"Neng, kok kamu nggak takut sih tinggal sendirian di pinggir hutan gini? Mana jauh dari rumah penduduk pula," cetus Ricky kepada seorang gadis di sampingnya, Phia.
.
"Ah, ngapain takut sih, Bang? Takut itu cuma boleh untuk Tuhan," balas Phia.
.
"Iya sih. Tapi kan di sini sepi, Neng. Apalagi kamu perempuan. Cantik lagi. Nanti kalo ada yang nyulik gimana?"
.
Phia tertawa. Terdengar syahdu di telinga Ricky. Seperti alunan melodi lembut yang dinyanyikan bidadari. Membuat lelaki berparas tampan itu tersenyum. Terbuai.
.
"Abang bisa aja ih. Emang siapa yang mau nyulik? Abang kali ya?" Rona wajah Phia menyemburat merah. Menggemaskan.
.
Lelaki itu terbahak.
.
"Denger-denger di sini sering ada penampakan lho! Dulu katanya, ada seorang gadis gantung diri di pohon randu di dalam hutan sana. Dalam keadaan hamil pula. Tragis ya?"
.
Tatapan Ricky seolah nelangsa, merasa kasihan dengan gadis yang sudah mati itu. Sebab berdasarkan cerita, gadis itu adalah kembang desa.

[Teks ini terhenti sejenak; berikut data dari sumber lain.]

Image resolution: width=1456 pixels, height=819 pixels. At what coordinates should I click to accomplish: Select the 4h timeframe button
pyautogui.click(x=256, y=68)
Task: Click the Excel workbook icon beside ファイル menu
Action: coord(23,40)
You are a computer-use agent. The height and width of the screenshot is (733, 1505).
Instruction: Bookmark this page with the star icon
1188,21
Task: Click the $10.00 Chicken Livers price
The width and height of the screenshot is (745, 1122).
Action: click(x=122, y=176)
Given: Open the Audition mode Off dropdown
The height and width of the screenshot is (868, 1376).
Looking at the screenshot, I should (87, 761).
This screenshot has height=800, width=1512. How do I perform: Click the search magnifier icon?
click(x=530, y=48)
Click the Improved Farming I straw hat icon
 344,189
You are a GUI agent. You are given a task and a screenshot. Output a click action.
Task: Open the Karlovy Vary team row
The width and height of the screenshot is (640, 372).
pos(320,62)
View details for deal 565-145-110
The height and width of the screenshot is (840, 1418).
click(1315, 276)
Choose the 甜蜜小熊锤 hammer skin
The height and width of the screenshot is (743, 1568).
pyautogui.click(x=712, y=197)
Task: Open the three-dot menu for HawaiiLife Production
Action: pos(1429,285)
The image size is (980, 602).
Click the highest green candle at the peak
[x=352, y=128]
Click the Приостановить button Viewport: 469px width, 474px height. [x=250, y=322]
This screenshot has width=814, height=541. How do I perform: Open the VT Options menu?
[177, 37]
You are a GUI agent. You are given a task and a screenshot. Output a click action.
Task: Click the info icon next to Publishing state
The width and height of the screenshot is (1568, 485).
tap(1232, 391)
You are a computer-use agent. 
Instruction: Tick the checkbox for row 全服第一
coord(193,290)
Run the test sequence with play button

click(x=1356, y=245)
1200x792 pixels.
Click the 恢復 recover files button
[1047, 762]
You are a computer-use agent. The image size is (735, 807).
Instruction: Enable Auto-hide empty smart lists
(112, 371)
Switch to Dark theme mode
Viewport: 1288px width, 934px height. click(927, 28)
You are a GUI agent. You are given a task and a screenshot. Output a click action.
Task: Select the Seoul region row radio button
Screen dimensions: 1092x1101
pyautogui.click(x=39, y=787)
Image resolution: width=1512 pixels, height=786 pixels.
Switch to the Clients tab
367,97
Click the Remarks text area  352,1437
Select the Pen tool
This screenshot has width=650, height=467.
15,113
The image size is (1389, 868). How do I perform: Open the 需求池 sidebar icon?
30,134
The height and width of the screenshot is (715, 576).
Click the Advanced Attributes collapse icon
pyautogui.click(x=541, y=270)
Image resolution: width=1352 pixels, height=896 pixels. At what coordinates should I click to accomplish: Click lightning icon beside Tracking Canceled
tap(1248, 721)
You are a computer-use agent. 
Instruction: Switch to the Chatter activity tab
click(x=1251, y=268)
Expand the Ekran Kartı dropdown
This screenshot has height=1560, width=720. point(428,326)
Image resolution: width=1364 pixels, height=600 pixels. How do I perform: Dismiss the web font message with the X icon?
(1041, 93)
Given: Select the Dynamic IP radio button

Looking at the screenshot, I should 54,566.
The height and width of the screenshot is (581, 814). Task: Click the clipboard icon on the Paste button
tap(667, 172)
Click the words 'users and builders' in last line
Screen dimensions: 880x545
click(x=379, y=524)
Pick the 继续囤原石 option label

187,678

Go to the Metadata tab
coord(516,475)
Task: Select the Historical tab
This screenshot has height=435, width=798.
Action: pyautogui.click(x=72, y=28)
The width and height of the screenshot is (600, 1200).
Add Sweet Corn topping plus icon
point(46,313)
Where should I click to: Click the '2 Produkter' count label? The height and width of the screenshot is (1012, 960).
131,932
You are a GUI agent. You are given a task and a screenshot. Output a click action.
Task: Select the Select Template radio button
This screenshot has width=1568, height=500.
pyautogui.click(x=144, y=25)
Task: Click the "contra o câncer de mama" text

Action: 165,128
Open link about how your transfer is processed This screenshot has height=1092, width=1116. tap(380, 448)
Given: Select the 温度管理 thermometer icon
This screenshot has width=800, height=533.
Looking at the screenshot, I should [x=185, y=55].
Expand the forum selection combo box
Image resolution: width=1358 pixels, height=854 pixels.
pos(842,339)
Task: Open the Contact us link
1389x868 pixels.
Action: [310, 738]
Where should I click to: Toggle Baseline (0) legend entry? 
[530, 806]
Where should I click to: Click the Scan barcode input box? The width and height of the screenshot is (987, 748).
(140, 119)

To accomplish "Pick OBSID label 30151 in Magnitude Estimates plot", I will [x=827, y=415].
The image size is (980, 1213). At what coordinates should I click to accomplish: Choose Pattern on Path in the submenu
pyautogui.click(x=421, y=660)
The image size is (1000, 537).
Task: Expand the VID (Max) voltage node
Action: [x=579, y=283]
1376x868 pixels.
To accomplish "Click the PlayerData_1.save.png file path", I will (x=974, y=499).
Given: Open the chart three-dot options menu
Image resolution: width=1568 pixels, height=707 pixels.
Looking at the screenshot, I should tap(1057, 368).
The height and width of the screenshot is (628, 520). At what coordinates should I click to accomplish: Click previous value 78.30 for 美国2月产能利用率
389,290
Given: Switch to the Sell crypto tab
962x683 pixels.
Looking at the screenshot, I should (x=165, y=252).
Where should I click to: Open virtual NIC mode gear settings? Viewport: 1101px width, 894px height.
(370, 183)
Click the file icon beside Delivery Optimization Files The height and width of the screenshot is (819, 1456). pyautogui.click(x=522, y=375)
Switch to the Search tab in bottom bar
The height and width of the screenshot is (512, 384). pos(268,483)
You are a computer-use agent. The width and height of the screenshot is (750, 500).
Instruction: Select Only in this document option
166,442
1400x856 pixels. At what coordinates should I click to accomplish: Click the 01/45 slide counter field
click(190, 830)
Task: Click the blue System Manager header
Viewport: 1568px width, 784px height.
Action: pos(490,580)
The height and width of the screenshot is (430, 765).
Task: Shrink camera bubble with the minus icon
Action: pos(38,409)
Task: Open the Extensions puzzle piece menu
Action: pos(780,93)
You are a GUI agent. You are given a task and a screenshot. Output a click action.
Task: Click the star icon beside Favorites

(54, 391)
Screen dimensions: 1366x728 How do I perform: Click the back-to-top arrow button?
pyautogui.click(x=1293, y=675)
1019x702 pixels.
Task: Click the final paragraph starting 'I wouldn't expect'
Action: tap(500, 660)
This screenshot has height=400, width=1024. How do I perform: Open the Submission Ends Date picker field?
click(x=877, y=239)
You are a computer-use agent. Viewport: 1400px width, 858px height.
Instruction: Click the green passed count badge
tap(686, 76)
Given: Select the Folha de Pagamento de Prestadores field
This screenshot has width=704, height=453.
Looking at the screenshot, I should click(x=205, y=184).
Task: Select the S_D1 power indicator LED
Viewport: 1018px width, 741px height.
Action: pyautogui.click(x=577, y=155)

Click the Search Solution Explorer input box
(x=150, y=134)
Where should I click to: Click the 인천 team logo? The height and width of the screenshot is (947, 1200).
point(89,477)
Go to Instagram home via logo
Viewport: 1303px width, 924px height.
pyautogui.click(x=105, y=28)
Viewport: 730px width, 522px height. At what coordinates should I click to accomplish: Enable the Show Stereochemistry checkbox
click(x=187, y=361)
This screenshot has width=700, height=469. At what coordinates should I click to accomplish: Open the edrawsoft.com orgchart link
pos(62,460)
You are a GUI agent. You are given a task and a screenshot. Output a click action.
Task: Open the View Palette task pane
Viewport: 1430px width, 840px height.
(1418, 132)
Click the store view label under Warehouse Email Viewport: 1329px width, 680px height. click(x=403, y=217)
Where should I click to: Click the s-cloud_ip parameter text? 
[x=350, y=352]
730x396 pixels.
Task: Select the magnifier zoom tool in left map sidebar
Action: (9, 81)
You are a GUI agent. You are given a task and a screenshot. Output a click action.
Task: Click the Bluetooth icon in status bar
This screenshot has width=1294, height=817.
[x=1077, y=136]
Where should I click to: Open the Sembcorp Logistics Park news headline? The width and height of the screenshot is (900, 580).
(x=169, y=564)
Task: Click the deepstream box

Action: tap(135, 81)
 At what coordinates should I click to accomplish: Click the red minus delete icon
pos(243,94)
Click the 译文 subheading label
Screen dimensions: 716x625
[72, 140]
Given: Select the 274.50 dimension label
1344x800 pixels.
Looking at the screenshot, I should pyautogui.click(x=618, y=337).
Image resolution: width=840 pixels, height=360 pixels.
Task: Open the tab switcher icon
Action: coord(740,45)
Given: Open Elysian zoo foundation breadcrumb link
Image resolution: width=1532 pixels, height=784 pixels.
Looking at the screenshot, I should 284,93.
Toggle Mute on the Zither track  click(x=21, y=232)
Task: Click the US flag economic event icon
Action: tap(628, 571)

Sayang, hidupnya berakhir tragis. Sementara perempuan di sampingnya hanya tersenyum menanggapi cerita Ricky. Ia tak merasa ketakutan sama sekali walaupun mungkin Ricky berniat menakutinya.
.
"Tapi Neng gak pernah ketemu tuh, Bang. Kalaupun ketemu, Neng gak takut!" Phia tersenyum, memperlihatkan kedua lesung pipinya.
.
Tangan Ricky terulur, mencubit dagu gadis itu pelan. Merasa gemas.
.
"Ih, Neng Phia bisa aja deh. Abang jadi makin cinta."
.
Phia tersipu.
.
Di kejauhan, Ricky melihat Mang Kodir sedang mengayuh sepeda ontelnya. Membawa banyak beban di belakang. Sesekali bibirnya berdecak, takjub melihat hasil panen Mang Kodir melimpah ruah hingga mau tumpah.
.
"Mang Kodir!"
.
Merasa namanya dipanggil, lelaki berusia setengah abad itu menghentikan laju sepedanya tepat di hadapan Ricky. Tanpa turun, Mang Kodir menatap heran pada Ricky, tapi ditutupinya dengan senyum canggung.
.
"Iya, Den Ricky."
.
"Habis panen ya? Melimpah euy! Sampe munjung begitu. Ckckck..."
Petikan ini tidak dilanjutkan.